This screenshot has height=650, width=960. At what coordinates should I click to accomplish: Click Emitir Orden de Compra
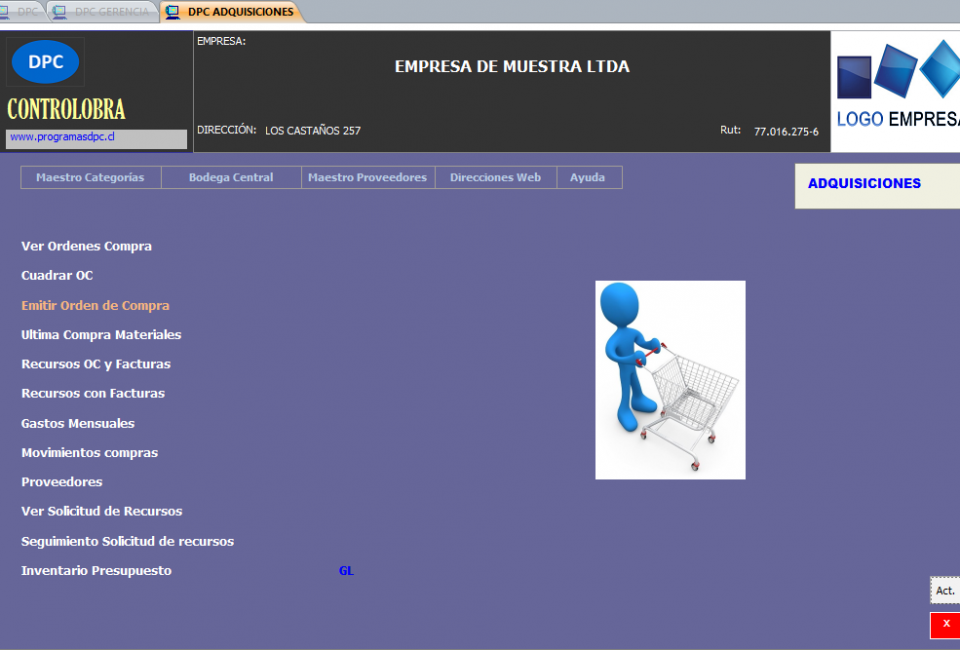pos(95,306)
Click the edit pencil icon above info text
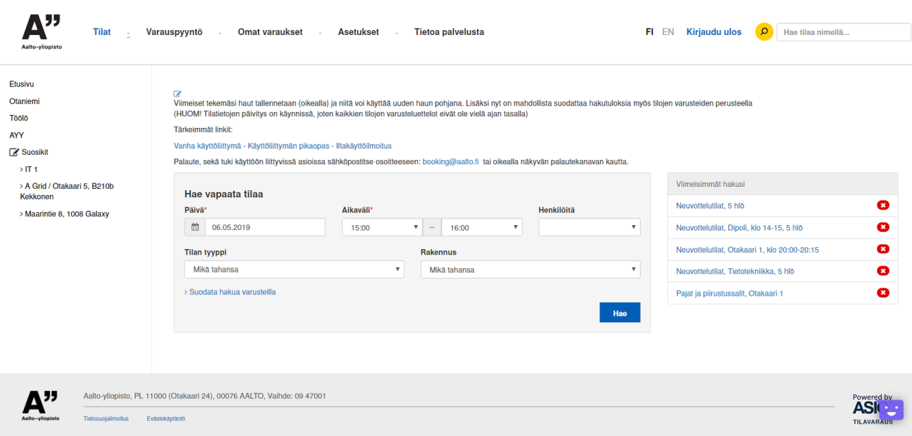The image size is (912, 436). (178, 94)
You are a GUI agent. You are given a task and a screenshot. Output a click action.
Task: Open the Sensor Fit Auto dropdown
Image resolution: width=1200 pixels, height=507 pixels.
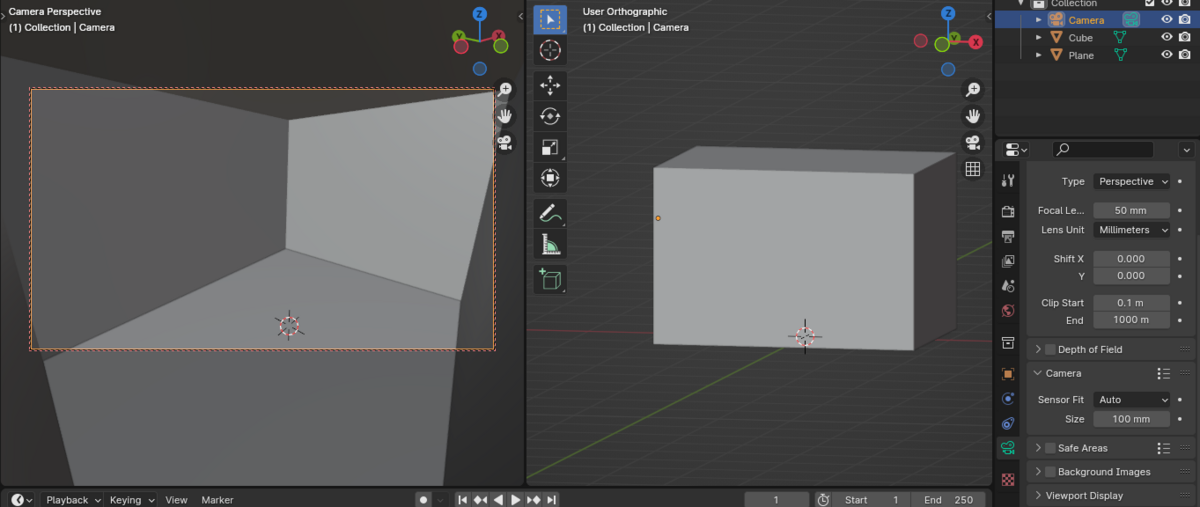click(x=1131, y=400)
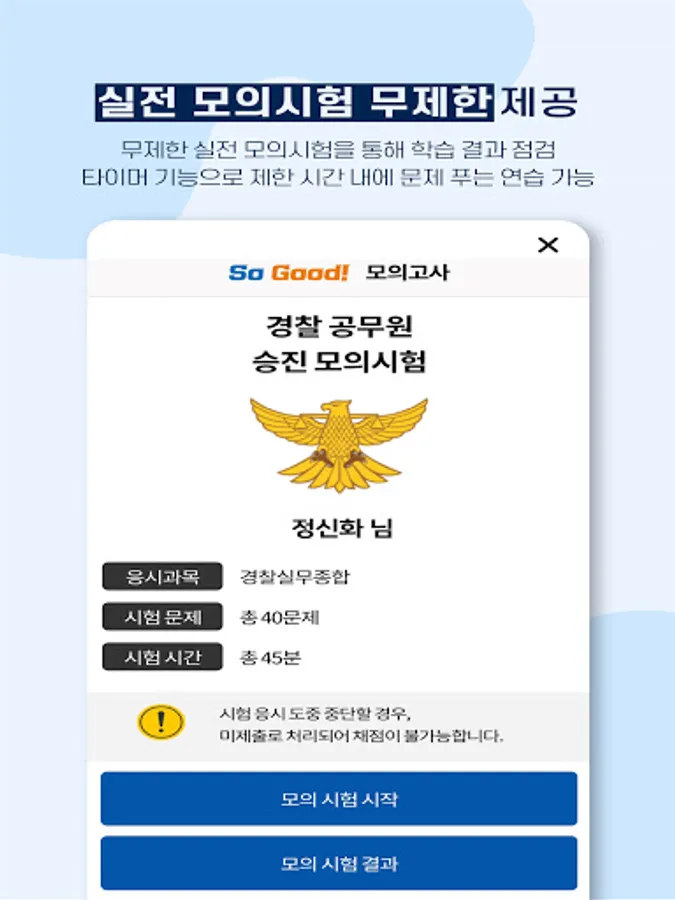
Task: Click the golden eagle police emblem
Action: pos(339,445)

◆ Directions
All of the material above must be retyped exactly, line for line, with the images dropped.

◆ Solution to this problem
This screenshot has height=650, width=960. At what coordinates should I click to accomplish: Click Emitir Orden de Compra
pos(95,306)
Click the edit pencil icon above info text
The image size is (912, 436). (178, 94)
You are a GUI agent. You are given a task and a screenshot. Output a click action.
Task: Open the Sensor Fit Auto dropdown
Image resolution: width=1200 pixels, height=507 pixels.
click(x=1131, y=400)
Task: Click the golden eagle police emblem
Action: pos(339,445)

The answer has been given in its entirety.